Figure 8 shows a demonstration. A circle \({\mathsf {C}}_{r}^{\langle {a,b,c}\rangle }\) is unique for a given specification and conforms to 4-symmetry, since only the blue part needs to be generated by the algorithm, and the others just follow the symmetry. Due to the method of selection of Steiner voxels, each voxel of \({\mathsf {C}}_{r}^{\langle {a,b,c}\rangle }\) belongs to the naive plane with normal \(\langle a,b,c \rangle \), and also to the standard sphere with radius *r*, thus giving an upper bound of isothetic distance \(\frac{1}{2}\) from the real plane \(\langle a,b,c \rangle \) and of 2 from the real sphere with radius *r*. A detailed study on isothetic distance bounds for plane and sphere can be seen in [4].

*REQUIREMENT 1*
In the passage on circles built from Steiner voxels, explain what gives the circle its upper bounds on isothetic distance from the real plane and the real sphere.

*EXERCISE MATERIALS*
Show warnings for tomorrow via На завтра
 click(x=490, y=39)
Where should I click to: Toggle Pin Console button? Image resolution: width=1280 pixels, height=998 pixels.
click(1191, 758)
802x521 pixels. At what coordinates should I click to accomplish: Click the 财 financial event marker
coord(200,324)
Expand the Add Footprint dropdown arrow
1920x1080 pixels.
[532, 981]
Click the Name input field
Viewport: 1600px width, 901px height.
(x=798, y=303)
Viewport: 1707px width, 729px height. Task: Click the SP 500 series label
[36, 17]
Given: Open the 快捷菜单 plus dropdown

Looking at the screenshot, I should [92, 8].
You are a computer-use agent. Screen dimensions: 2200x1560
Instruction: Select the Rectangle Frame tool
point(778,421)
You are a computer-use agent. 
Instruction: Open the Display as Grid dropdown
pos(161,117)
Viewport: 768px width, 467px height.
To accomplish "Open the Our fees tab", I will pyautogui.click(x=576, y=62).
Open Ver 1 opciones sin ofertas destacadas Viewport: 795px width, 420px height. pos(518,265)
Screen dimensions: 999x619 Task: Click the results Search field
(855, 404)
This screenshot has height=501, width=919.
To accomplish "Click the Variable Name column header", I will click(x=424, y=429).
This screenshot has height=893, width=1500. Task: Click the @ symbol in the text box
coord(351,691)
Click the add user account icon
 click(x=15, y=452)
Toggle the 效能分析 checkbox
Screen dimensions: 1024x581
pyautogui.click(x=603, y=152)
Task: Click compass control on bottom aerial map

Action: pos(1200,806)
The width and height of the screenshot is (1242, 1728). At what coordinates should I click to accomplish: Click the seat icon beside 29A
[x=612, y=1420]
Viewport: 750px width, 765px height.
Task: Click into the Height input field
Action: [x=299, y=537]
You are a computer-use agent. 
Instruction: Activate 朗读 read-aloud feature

*REQUIREMENT 2*
In the records, copy the lines unchanged, beginning at the line that contains "Toggle the 效能分析 checkbox" and stopping after the line that contains "Action: pos(1200,806)".

*TASK RESPONSE 1*
Because of how Steiner voxels are selected, each voxel of the circle belongs both to the naive plane with normal ⟨a,b,c⟩ and to the standard sphere with radius r. This gives an upper bound on isothetic distance of 1/2 from the real plane ⟨a,b,c⟩ and of 2 from the real sphere with radius r.

*TASK RESPONSE 2*
Toggle the 效能分析 checkbox
Screen dimensions: 1024x581
pyautogui.click(x=603, y=152)
Task: Click compass control on bottom aerial map

Action: pos(1200,806)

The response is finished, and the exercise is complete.